Quoted passage ->
^^^^^^^^^^^^^^^^

The plot of the first episode in season two unfolds like a 12-year-old’s power fantasy. Here’s how it starts: Castle is living a new life in the midwest. He’s at a bar with, yep, an attractive bartender. What happens next? Don’t pretend you don’t know. Some drunk patron comes up and aggressively flirts with her – actually uses the line, “How far up do those tattoos go? I want to lick them.” What creatively bankrupt sixth-grader did you steal that from? Anyway, drunk guy doesn’t take the hint, so Castle steps in to save the poor lass. “You just made my night,” boasts the drunkard, stabbing a finger into Castle’s chest. Does Castle buy him a beer and explain the need for a less toxic portrayal of masculinity? Aw, hell no! He beats the shit out of him so that he can impress the woman, whose only purpose is to validate Castle’s baboonery by rewarding him with saaaaayyyyyyyyeeeeeeeeeeeex! …Yes, they fucking have sex afterwards. You can’t make this shit up. Er, I guess…you…can, as it’s been so overdone it has moved past troupe and into ancient relic.
The troupe problem is one of its biggest. Everyone is a cliche, down to Castle’s deceased wife. I don’t get this “perfect woman” affect; you can love your partner deeply without being some virginal fucking angel who never raises her voice or is so selfless she has no personality of her own. How about you writers try dating? It’ll change your life, I promise.
Mostly, I hated everybody in the show, and no investment for what happened to them – save for Curtis Hoyle (played by Jason R. Moore) and John Pilgrim (played by Josh Stewart). Stewart’s neo-Nazi-turned-preacher character was surely overdone, but he pulled it off and was a joy to watch. His presence held every sequence. Moore’s acting was just fantastic; he stayed connected in every scene, and held a charismatic hold as he moved toward clear scene objectives.

^^^^^^^^^^^^^^^^

What you will do ->
1 > Answer these questions from the review, each on its own line:
(a) Where is Castle living at the start of the first episode of season two?
(b) Which figure from Castle's life does the review give as an example of a cliche?
(c) Which actor plays John Pilgrim?
2 > Summarize the review in two sentences.
3 > List every character name that appears in the review.

^^^^^^^^^^^^^^^^

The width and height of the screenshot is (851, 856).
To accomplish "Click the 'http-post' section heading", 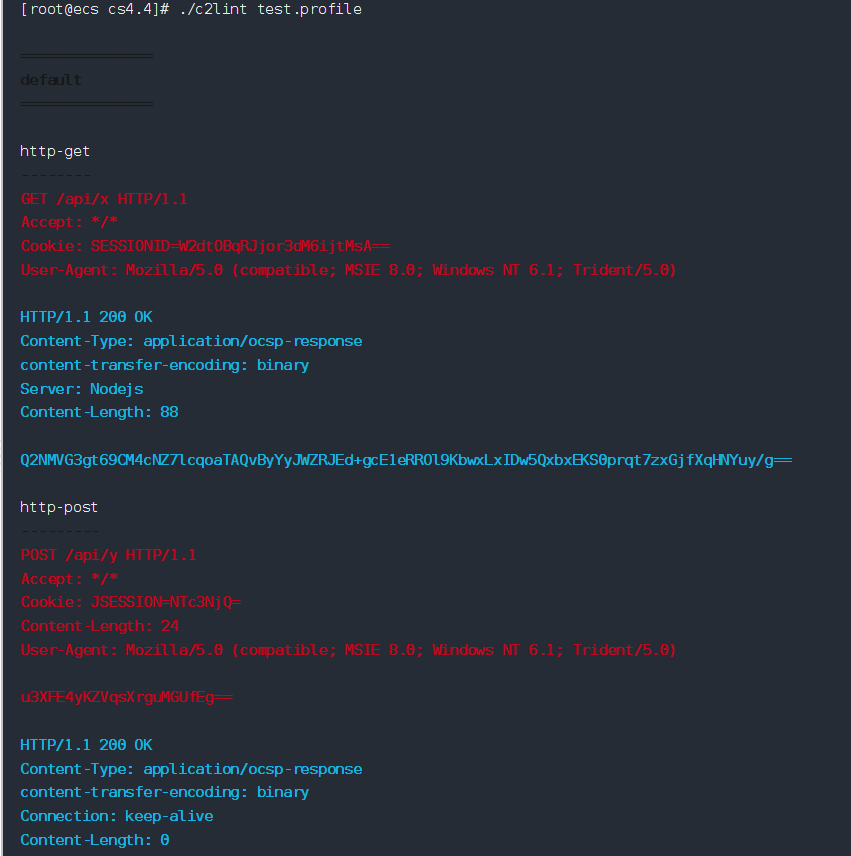I will (59, 507).
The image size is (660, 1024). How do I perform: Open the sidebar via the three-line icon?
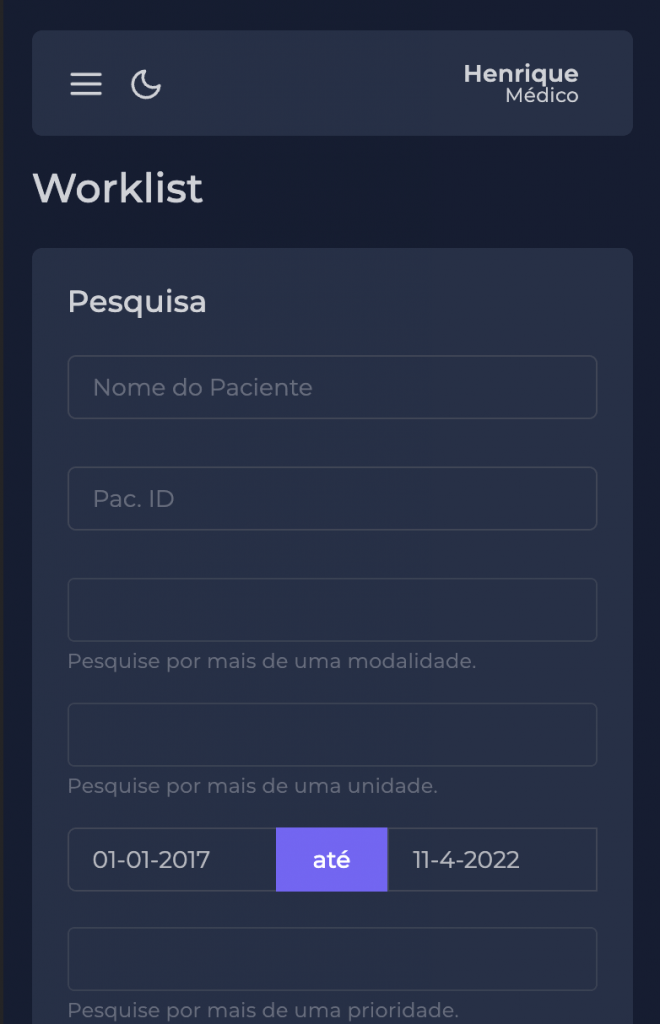86,84
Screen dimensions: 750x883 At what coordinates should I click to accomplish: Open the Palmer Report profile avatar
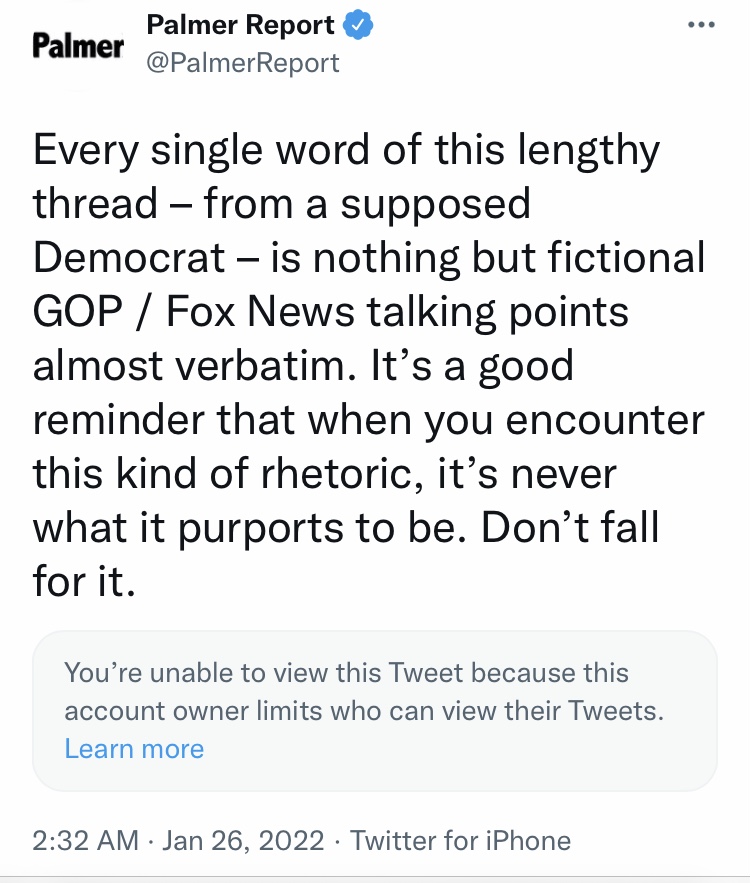(x=78, y=46)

^^^^^^^^^^^^^^^^

Numbered responses ->
1 >
(a) In the midwest.
(b) His deceased wife.
(c) Josh Stewart.

2 > The review mocks the season two opener as a worn-out power fantasy: Castle beats up a drunk patron who harasses a bartender and then has sex with her. It faults the show for clichéd characters, including Castle's "perfect woman" late wife, and says the reviewer hated nearly everyone except Curtis Hoyle and John Pilgrim, whose actors, Jason R. Moore and Josh Stewart, it praises.

3 > Castle, Curtis Hoyle, John Pilgrim